++++ THE DATA
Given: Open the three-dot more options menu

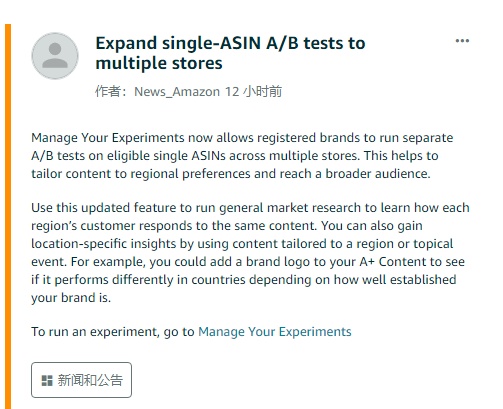Looking at the screenshot, I should [x=462, y=41].
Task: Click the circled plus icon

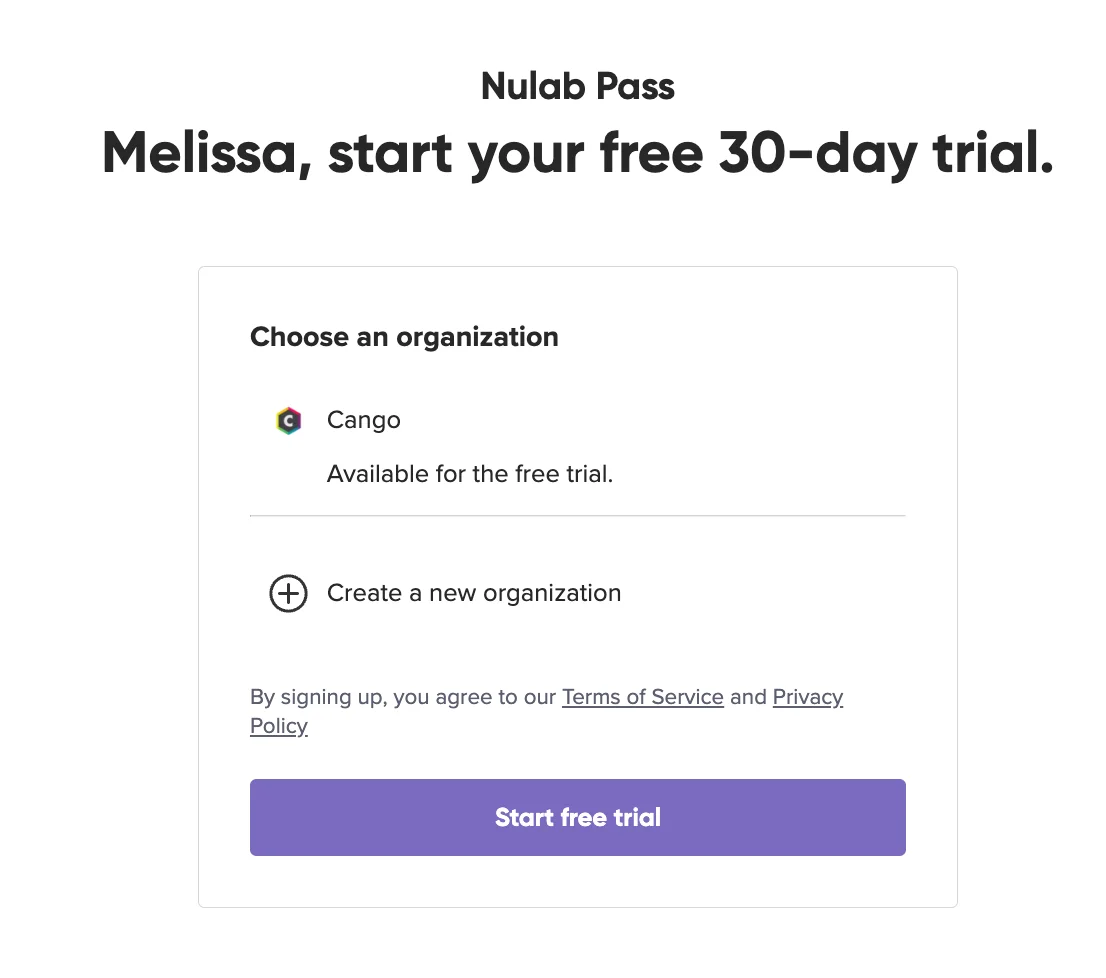Action: click(288, 593)
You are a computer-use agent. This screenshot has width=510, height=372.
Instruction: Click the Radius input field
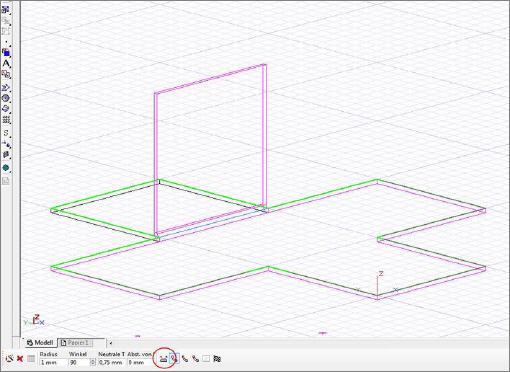(x=53, y=362)
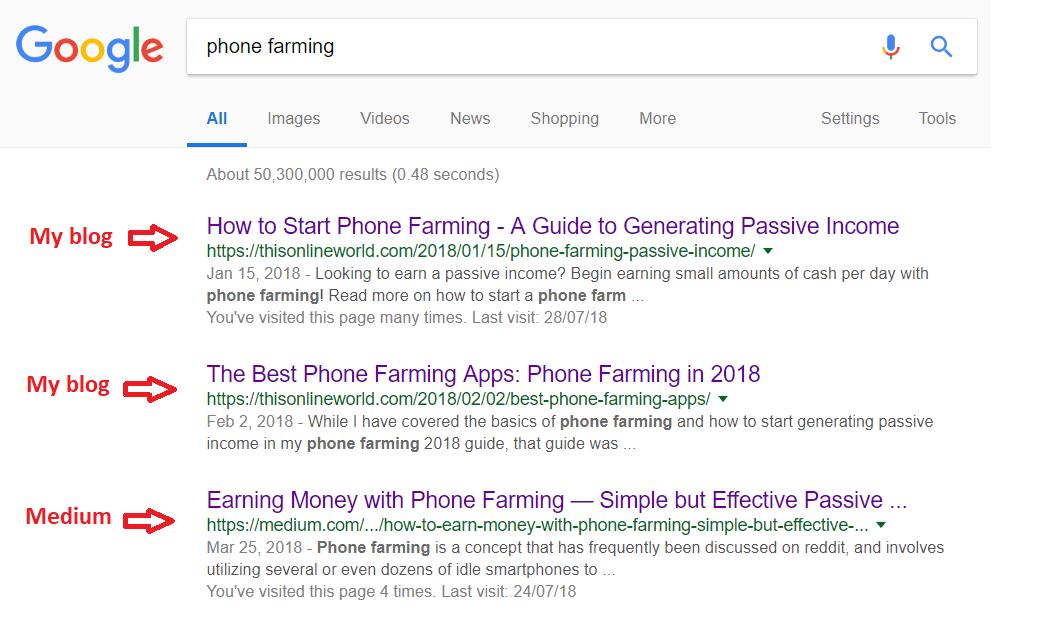Screen dimensions: 1041x638
Task: Expand the More search categories menu
Action: (657, 118)
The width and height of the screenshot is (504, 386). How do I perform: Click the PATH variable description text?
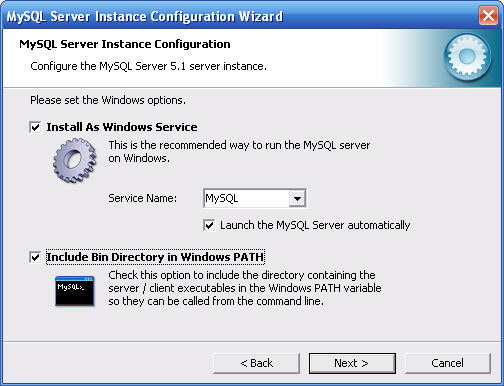[x=245, y=288]
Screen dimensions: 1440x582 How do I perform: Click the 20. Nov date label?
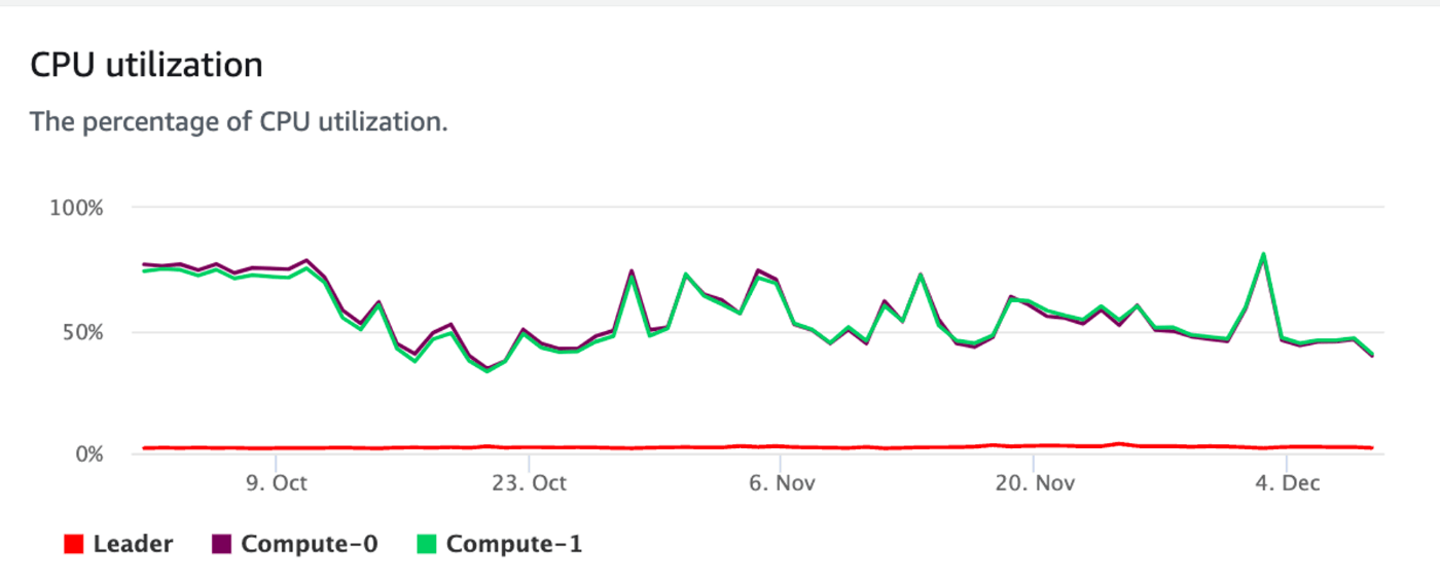click(1034, 484)
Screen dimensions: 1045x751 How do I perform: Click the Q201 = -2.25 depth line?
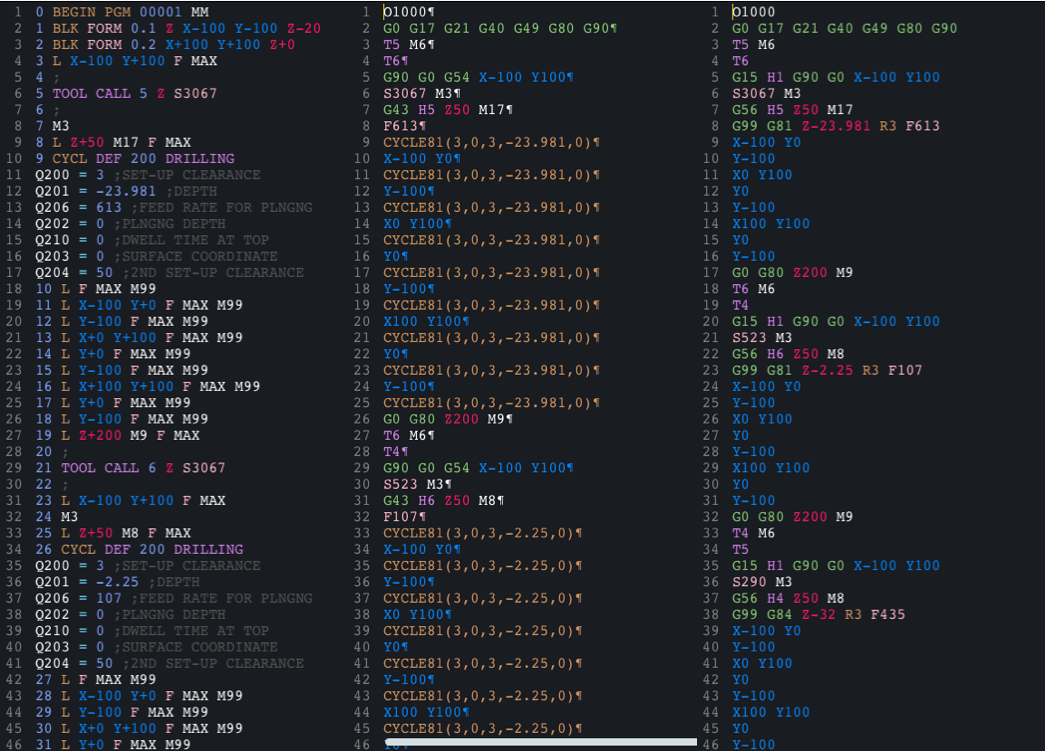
++++++++
*WORK REQUIRED*: Beginning with the line containing "Task: Click the circled plus icon" and ending with the last line of the listing above, output those lines exactly as written, without pictures.

*EXPECTED ANSWER*:
Task: Click the circled plus icon

Action: click(288, 593)
You are a computer-use agent. This screenshot has width=510, height=372.
Instruction: Click the Radius input field
(x=53, y=362)
Screen dimensions: 1041x638
Task: Expand the More search categories menu
Action: (657, 118)
The width and height of the screenshot is (504, 386). How do I perform: Click the PATH variable description text?
[x=245, y=288]
Screen dimensions: 1440x582 How do I perform: Click the 20. Nov date label?
click(1034, 484)
Screen dimensions: 1045x751 How do I perform: Click the Q201 = -2.25 depth line?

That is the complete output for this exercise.